# CO2 DIffuser



## 83mulligan (Dec 28, 2004)

I'm new to this and have done alot of reading lately on CO2 injection. I have been wondering why I never see any posts about using a ballast tank setup to diffuse CO2. It would seem to me that the best way to completely dissolve CO2 into water would be to set up an airtight ballast tank whereby CO2 is injected into the top of the ballast tank and water from the aquarium is pumped into the tank at the top and pulled out the bottom at a verly low flow rate and returned back to the bottom of the aquarium. 

I don't know how much contact time CO2 needs with H20 to completely dissolve, but it seems this could also be accomplished by simply creating a holding coil, injecting the CO2 at the beginning of the coil and pumping aquarium water through it at a low flow rate and returning it to the tank.

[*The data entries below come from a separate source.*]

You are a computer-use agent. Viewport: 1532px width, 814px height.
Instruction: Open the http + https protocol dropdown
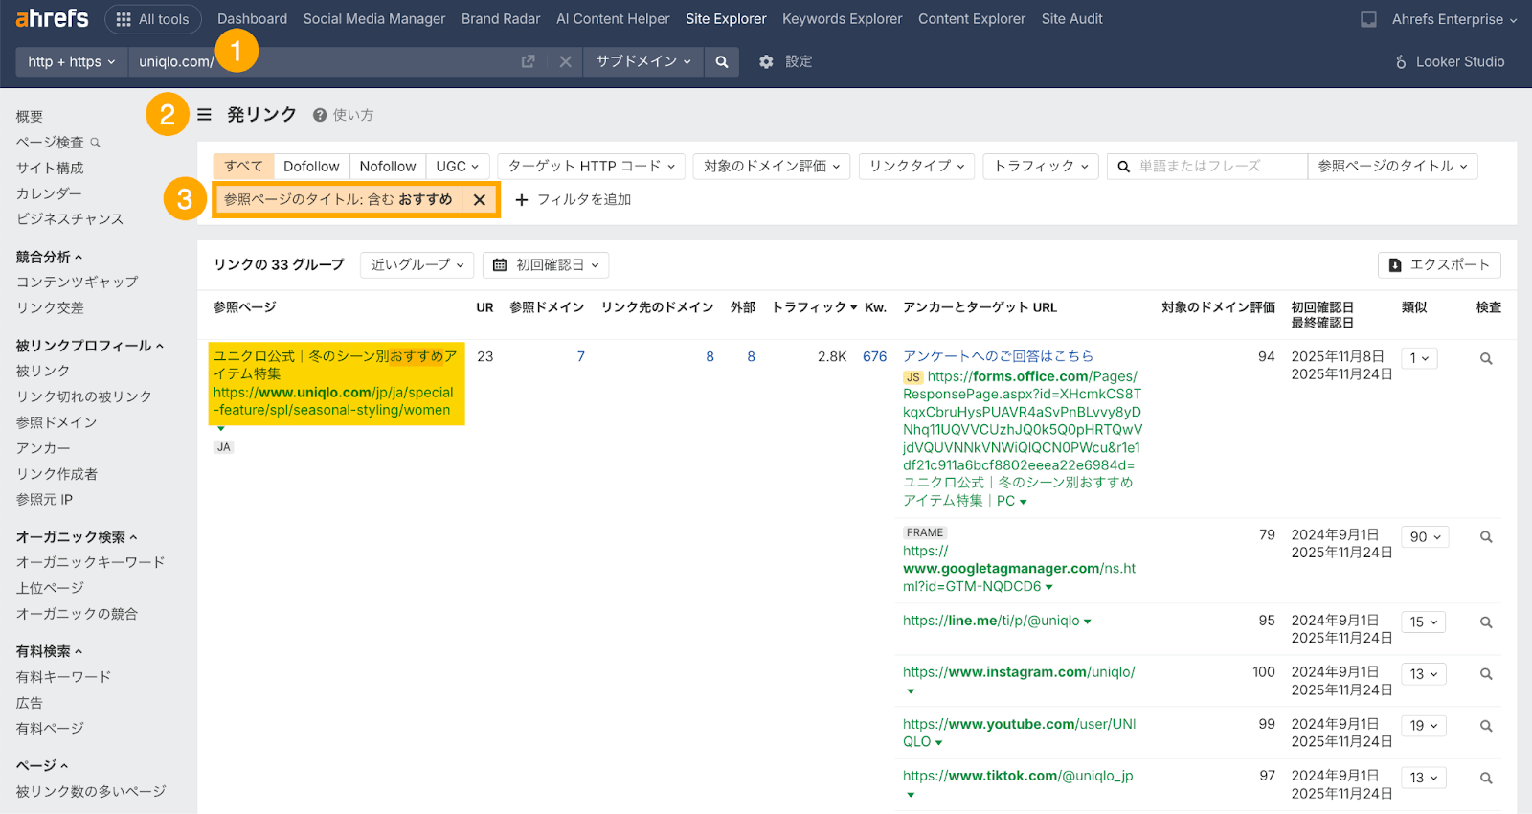(x=72, y=61)
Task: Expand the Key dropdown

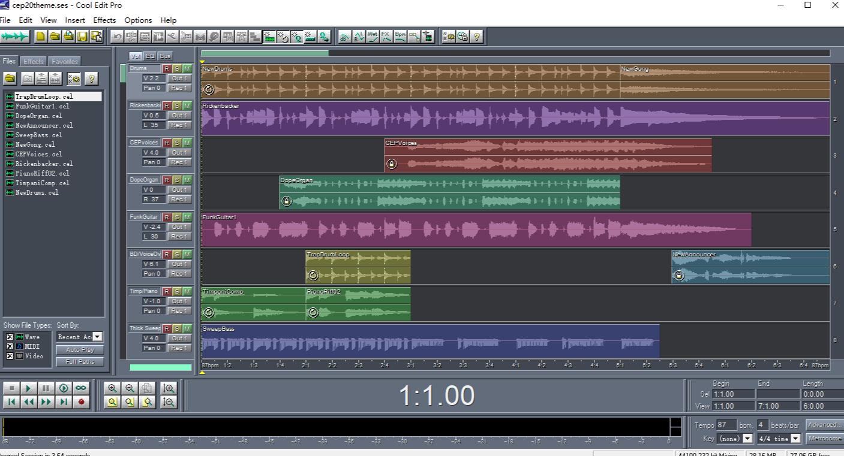Action: (x=747, y=439)
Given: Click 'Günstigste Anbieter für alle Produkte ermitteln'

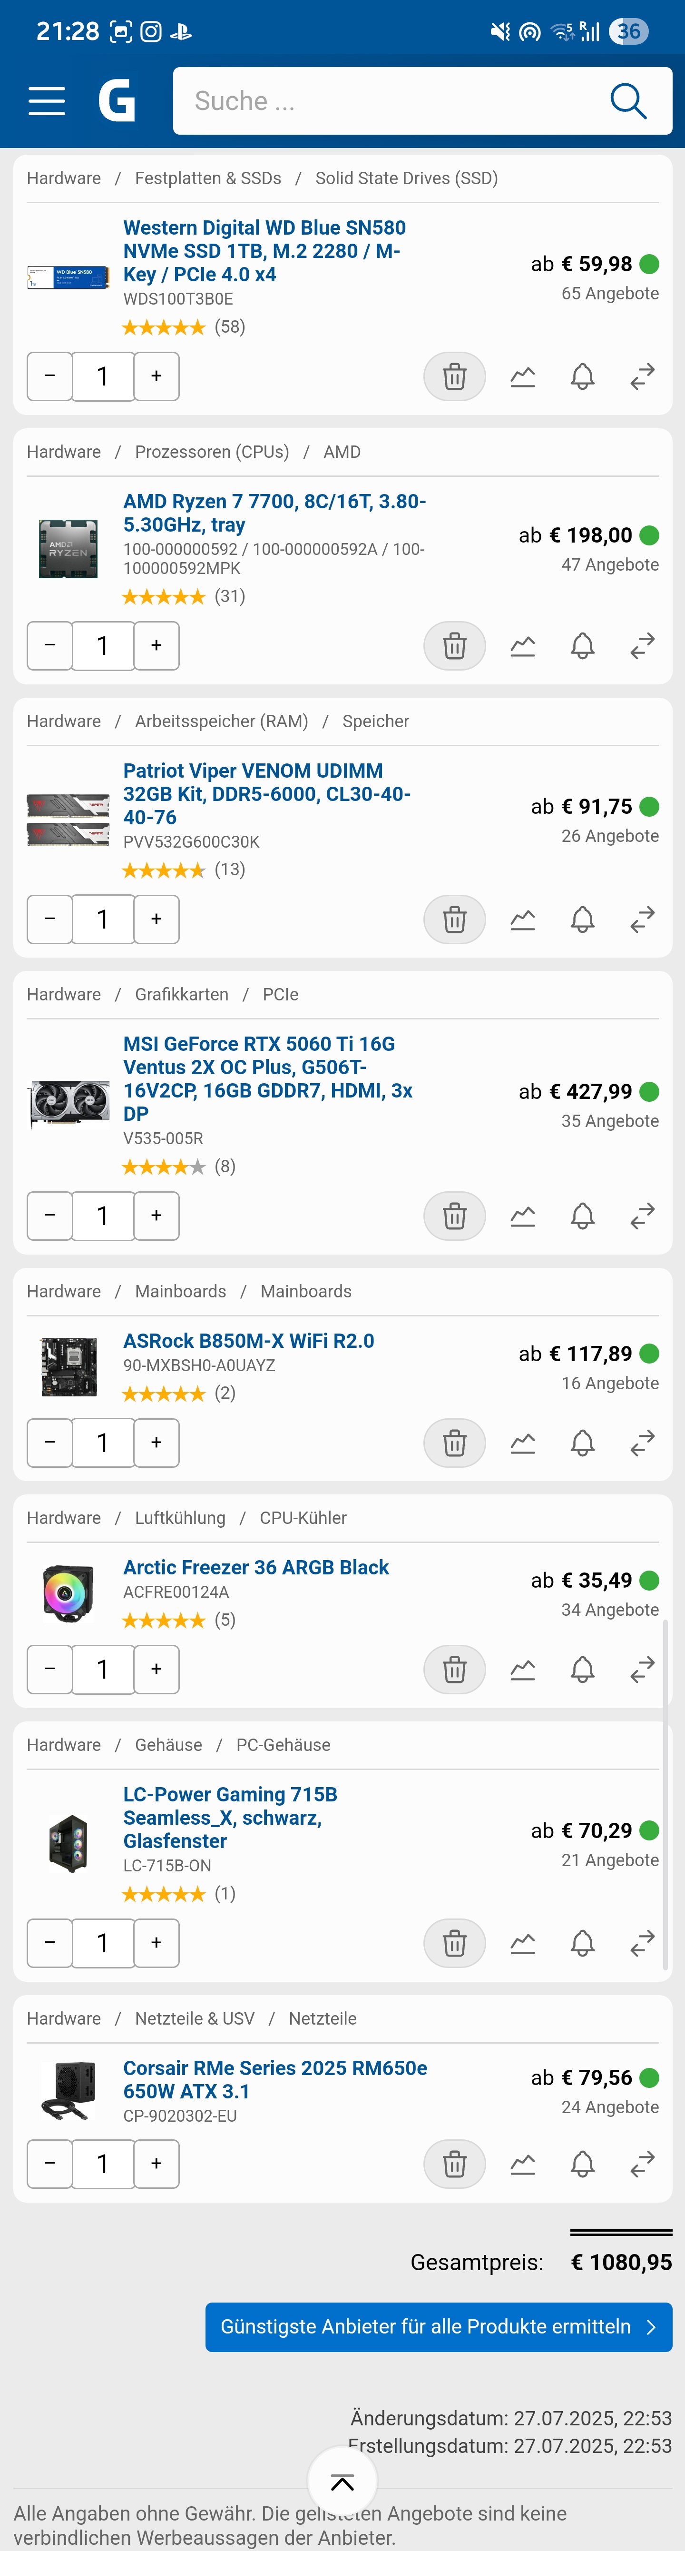Looking at the screenshot, I should pos(439,2326).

I also have some questions about lighting and tank setup. Please see my thread in the "new to planted tanks" forum to help me out.

Thank you,


----------



## 83mulligan (Dec 28, 2004)

*To take this a step further*

Could you not also have a 1 gallon holding tank with distilled water and a custom mixed macro and micro fertilizer package that you coud inject into the diffused CO2 stream at regulary timed intervals? The company I work for does stuff like this all the tme for the food/beverage industry on a larger scale so, I have access to the engineering minds that can make this happen.


----------



## gpodio (Feb 4, 2004)

Sounds similar to the upside down bell method. But surface area is key, meaning the more surface area of gas is in contact with the water the more CO2 will be dissolved. With this in mind, a fast flowing powered reactor would likely be the better choice. Otherwise feeding CO2 directly into a canister filter where it gets trapped in the filter media until dissolved or eventually burped out, both of these methods have been the most effective in my experience. I guess the canister filter method is similar to one of the methods you are describing, water flow is slower than in a reactor and gas is simply trapped until dissolved. I think most people today simply want their reactors/diffusers out of sight, for that an exterior reaction chamber placed inline with your canister filter or feeding directly into the filter itself is likely the most effective choice.

Giancarlo Podio


----------